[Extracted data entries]
━━━━━━━━━━━━━━━━━━━━━━━━━━━━━━
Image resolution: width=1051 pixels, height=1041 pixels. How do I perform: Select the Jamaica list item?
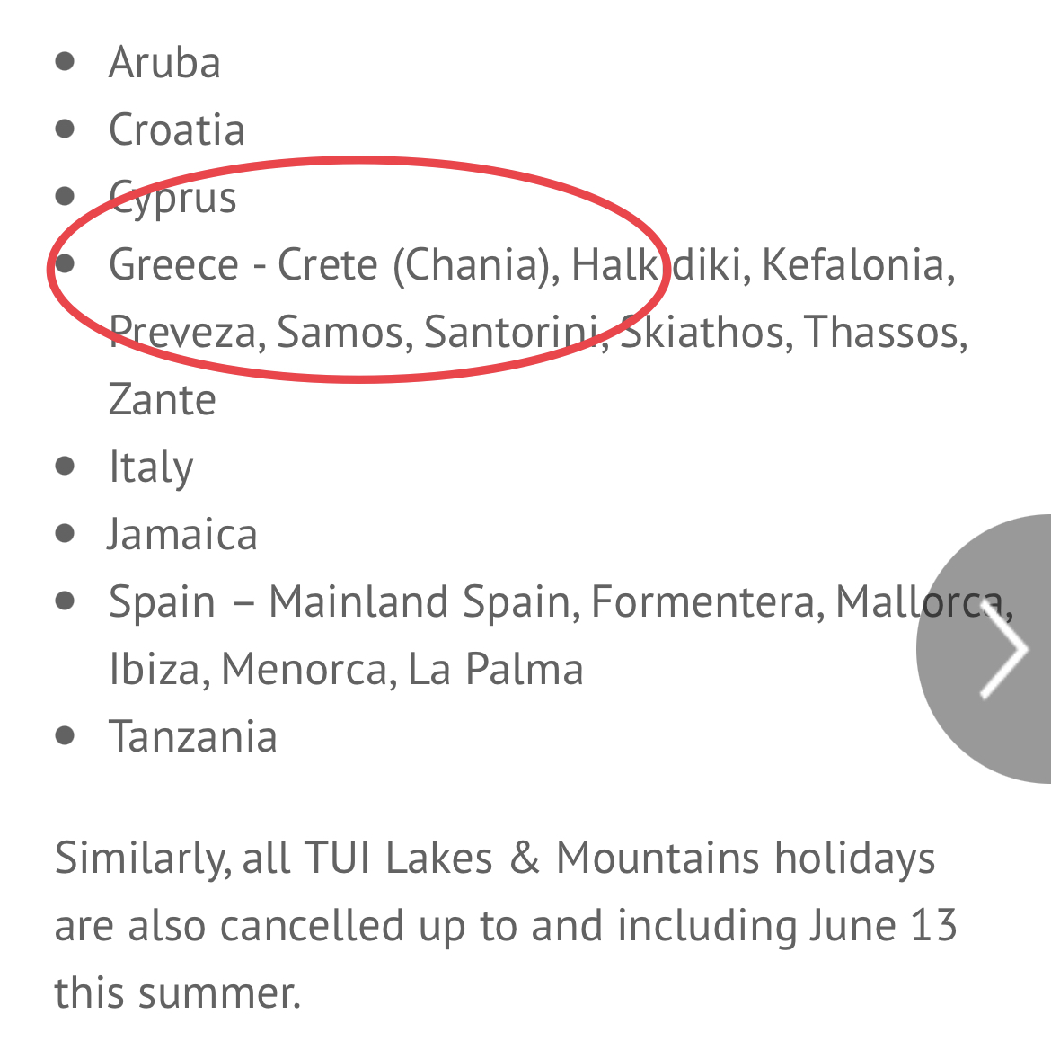pyautogui.click(x=181, y=534)
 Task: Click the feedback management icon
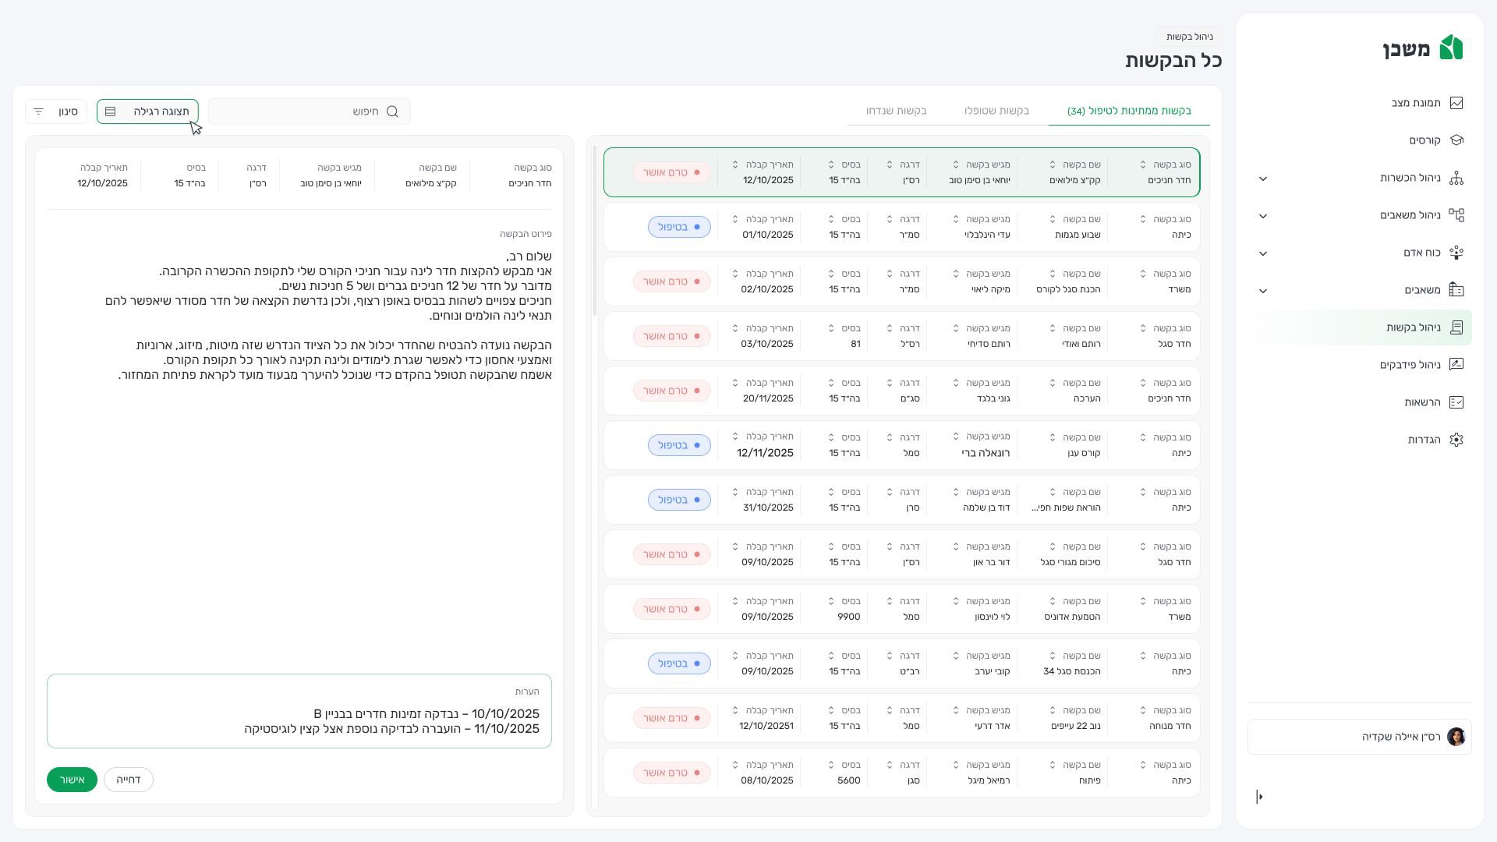click(1456, 365)
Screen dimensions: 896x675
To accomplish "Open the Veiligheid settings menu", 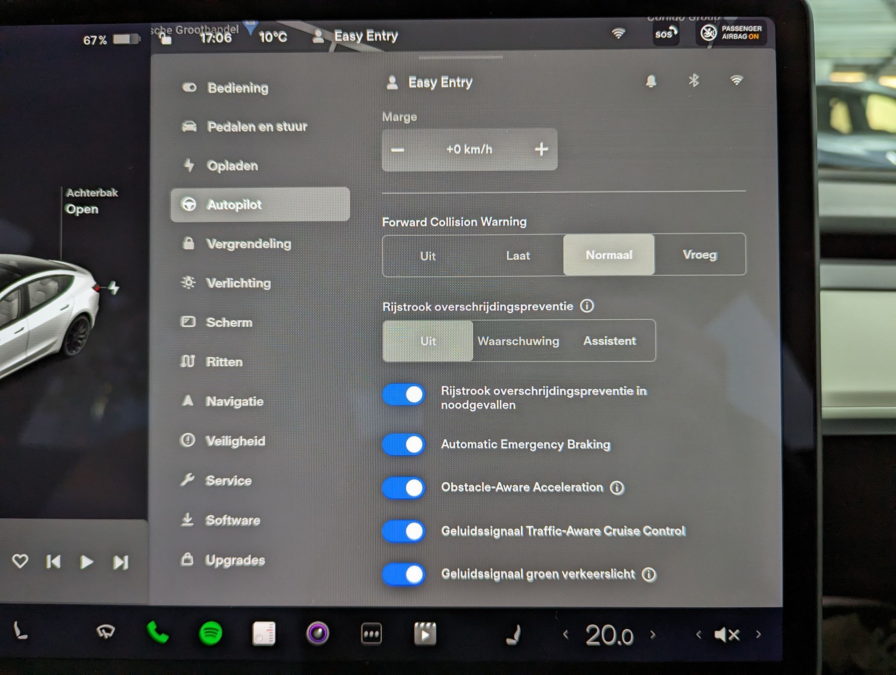I will pyautogui.click(x=235, y=441).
━━━━━━━━━━━━━━━━━━━━━━━━━━━━━━
Written exercise:
Starting from the first of the items, output each line up to and including the line with "click(1456, 365)" as one string in a JSON list, skipping blank lines. Omit the pictures from your answer.

Answer:
[
  "Image resolution: width=1051 pixels, height=1041 pixels. How do I perform: Select the Jamaica list item?",
  "pyautogui.click(x=181, y=534)",
  " Task: Click the feedback management icon",
  "click(1456, 365)"
]